PROBLEM DETAILS:
Retype the items from the line with "Given: Switch to the 普通用户 tab" up to and including the line with "pyautogui.click(x=682, y=310)", keeping every character as it stands.

TASK DATA:
start

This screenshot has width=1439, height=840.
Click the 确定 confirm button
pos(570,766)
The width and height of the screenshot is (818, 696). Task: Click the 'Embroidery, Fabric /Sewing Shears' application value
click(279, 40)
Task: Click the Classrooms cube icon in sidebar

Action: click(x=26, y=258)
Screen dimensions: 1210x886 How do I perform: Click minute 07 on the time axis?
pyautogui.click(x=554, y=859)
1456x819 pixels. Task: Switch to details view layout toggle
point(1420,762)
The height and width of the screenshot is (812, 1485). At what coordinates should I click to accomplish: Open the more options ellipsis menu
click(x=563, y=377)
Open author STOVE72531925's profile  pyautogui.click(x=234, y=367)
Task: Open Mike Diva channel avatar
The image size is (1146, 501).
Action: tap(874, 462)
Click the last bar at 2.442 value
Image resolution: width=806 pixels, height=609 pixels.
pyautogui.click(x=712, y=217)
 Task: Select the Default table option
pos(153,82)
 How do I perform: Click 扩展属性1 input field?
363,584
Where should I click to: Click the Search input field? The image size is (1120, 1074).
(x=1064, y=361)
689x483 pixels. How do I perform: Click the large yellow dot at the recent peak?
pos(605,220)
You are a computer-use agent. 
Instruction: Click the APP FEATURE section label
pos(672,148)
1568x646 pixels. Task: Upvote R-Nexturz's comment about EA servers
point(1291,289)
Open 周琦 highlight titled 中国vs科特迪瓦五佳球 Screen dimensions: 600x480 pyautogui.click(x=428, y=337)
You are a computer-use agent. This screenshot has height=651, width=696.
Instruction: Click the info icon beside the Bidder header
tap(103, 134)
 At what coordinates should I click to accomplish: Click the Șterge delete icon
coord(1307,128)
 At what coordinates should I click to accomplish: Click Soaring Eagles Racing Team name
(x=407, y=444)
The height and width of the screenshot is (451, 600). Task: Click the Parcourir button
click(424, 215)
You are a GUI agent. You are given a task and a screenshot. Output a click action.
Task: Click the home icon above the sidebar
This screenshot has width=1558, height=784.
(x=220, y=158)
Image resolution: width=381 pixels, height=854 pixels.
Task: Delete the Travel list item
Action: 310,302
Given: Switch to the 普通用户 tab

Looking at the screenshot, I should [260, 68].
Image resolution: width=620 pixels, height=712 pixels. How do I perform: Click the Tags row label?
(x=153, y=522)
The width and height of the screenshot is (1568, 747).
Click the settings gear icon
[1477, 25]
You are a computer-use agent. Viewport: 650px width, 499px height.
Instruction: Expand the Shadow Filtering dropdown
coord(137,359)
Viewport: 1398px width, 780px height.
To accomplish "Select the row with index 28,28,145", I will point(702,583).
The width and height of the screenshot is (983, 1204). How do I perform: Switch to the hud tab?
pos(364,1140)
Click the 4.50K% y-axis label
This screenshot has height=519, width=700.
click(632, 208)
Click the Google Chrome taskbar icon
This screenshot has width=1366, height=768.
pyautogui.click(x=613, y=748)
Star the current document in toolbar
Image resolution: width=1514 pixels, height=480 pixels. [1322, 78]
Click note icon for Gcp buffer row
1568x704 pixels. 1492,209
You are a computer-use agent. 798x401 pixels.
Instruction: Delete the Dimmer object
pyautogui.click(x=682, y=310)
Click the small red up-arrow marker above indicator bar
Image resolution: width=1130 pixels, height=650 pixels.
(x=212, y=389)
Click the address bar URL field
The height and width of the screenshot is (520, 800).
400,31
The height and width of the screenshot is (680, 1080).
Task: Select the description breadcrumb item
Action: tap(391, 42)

end

RESPONSE TO THE EXERCISE:
Given: Switch to the 普通用户 tab

Looking at the screenshot, I should [260, 68].
Image resolution: width=620 pixels, height=712 pixels. How do I perform: Click the Tags row label?
(x=153, y=522)
The width and height of the screenshot is (1568, 747).
Click the settings gear icon
[1477, 25]
You are a computer-use agent. Viewport: 650px width, 499px height.
Instruction: Expand the Shadow Filtering dropdown
coord(137,359)
Viewport: 1398px width, 780px height.
To accomplish "Select the row with index 28,28,145", I will point(702,583).
The width and height of the screenshot is (983, 1204). How do I perform: Switch to the hud tab?
pos(364,1140)
Click the 4.50K% y-axis label
This screenshot has height=519, width=700.
click(632, 208)
Click the Google Chrome taskbar icon
This screenshot has width=1366, height=768.
pyautogui.click(x=613, y=748)
Star the current document in toolbar
Image resolution: width=1514 pixels, height=480 pixels. [1322, 78]
Click note icon for Gcp buffer row
1568x704 pixels. 1492,209
You are a computer-use agent. 798x401 pixels.
Instruction: Delete the Dimmer object
pyautogui.click(x=682, y=310)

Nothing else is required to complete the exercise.